WRITTEN EXERCISE: Extract every line of the material below and reproduce each one without any change.

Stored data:
------------------------------------------------------------

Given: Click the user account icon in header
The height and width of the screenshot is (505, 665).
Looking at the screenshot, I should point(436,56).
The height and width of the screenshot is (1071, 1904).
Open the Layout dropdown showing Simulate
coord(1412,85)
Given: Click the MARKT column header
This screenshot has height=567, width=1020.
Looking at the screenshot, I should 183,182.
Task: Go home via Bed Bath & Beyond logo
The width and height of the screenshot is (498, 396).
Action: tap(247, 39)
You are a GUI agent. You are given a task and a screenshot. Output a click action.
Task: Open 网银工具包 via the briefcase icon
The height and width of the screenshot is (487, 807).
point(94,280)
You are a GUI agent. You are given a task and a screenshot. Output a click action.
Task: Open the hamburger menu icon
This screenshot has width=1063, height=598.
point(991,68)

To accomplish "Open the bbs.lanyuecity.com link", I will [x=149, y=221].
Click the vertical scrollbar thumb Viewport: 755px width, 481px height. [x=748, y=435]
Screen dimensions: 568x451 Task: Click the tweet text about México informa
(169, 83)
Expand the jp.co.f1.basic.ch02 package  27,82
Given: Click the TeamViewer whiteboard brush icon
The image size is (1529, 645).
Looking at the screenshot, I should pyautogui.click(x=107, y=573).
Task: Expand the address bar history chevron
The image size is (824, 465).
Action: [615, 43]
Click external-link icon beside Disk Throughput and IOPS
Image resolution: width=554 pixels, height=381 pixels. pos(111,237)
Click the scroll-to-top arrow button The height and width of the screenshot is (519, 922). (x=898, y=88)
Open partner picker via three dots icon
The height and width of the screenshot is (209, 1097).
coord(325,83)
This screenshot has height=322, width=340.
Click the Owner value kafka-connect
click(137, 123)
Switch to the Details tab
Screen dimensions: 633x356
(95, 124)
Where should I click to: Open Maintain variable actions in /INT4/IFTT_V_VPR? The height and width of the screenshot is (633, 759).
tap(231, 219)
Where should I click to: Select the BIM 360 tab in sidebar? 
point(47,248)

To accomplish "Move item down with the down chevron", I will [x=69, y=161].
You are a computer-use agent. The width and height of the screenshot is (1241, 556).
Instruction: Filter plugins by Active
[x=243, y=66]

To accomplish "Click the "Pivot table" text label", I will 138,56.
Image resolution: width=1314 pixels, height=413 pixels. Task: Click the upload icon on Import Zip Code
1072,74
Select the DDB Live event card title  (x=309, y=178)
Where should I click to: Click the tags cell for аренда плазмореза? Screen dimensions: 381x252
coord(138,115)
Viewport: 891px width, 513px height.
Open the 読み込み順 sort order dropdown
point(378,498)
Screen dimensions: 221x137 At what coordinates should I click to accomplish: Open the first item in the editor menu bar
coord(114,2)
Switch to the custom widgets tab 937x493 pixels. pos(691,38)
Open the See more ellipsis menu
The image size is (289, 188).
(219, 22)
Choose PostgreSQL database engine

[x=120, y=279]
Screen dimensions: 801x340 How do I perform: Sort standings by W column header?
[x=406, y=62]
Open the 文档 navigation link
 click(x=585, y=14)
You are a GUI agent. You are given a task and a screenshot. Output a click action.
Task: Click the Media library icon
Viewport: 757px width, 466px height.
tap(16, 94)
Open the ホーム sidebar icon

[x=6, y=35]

------------------------------------------------------------

CORRECT OUTPUT:
Given: Click the user account icon in header
The height and width of the screenshot is (505, 665).
Looking at the screenshot, I should point(436,56).
The height and width of the screenshot is (1071, 1904).
Open the Layout dropdown showing Simulate
coord(1412,85)
Given: Click the MARKT column header
This screenshot has height=567, width=1020.
Looking at the screenshot, I should 183,182.
Task: Go home via Bed Bath & Beyond logo
The width and height of the screenshot is (498, 396).
Action: tap(247, 39)
You are a GUI agent. You are given a task and a screenshot. Output a click action.
Task: Open 网银工具包 via the briefcase icon
The height and width of the screenshot is (487, 807).
point(94,280)
You are a GUI agent. You are given a task and a screenshot. Output a click action.
Task: Open the hamburger menu icon
This screenshot has width=1063, height=598.
point(991,68)

To accomplish "Open the bbs.lanyuecity.com link", I will [x=149, y=221].
Click the vertical scrollbar thumb Viewport: 755px width, 481px height. [x=748, y=435]
Screen dimensions: 568x451 Task: Click the tweet text about México informa
(169, 83)
Expand the jp.co.f1.basic.ch02 package  27,82
Given: Click the TeamViewer whiteboard brush icon
The image size is (1529, 645).
Looking at the screenshot, I should pyautogui.click(x=107, y=573).
Task: Expand the address bar history chevron
The image size is (824, 465).
Action: [615, 43]
Click external-link icon beside Disk Throughput and IOPS
Image resolution: width=554 pixels, height=381 pixels. pos(111,237)
Click the scroll-to-top arrow button The height and width of the screenshot is (519, 922). (x=898, y=88)
Open partner picker via three dots icon
The height and width of the screenshot is (209, 1097).
coord(325,83)
This screenshot has height=322, width=340.
Click the Owner value kafka-connect
click(137, 123)
Switch to the Details tab
Screen dimensions: 633x356
(95, 124)
Where should I click to: Open Maintain variable actions in /INT4/IFTT_V_VPR? The height and width of the screenshot is (633, 759).
tap(231, 219)
Where should I click to: Select the BIM 360 tab in sidebar? 
point(47,248)

To accomplish "Move item down with the down chevron", I will [x=69, y=161].
You are a computer-use agent. The width and height of the screenshot is (1241, 556).
Instruction: Filter plugins by Active
[x=243, y=66]

To accomplish "Click the "Pivot table" text label", I will 138,56.
Image resolution: width=1314 pixels, height=413 pixels. Task: Click the upload icon on Import Zip Code
1072,74
Select the DDB Live event card title  (x=309, y=178)
Where should I click to: Click the tags cell for аренда плазмореза? Screen dimensions: 381x252
coord(138,115)
Viewport: 891px width, 513px height.
Open the 読み込み順 sort order dropdown
point(378,498)
Screen dimensions: 221x137 At what coordinates should I click to accomplish: Open the first item in the editor menu bar
coord(114,2)
Switch to the custom widgets tab 937x493 pixels. pos(691,38)
Open the See more ellipsis menu
The image size is (289, 188).
(219, 22)
Choose PostgreSQL database engine

[x=120, y=279]
Screen dimensions: 801x340 How do I perform: Sort standings by W column header?
[x=406, y=62]
Open the 文档 navigation link
 click(x=585, y=14)
You are a GUI agent. You are given a task and a screenshot. Output a click action.
Task: Click the Media library icon
Viewport: 757px width, 466px height.
tap(16, 94)
Open the ホーム sidebar icon

[x=6, y=35]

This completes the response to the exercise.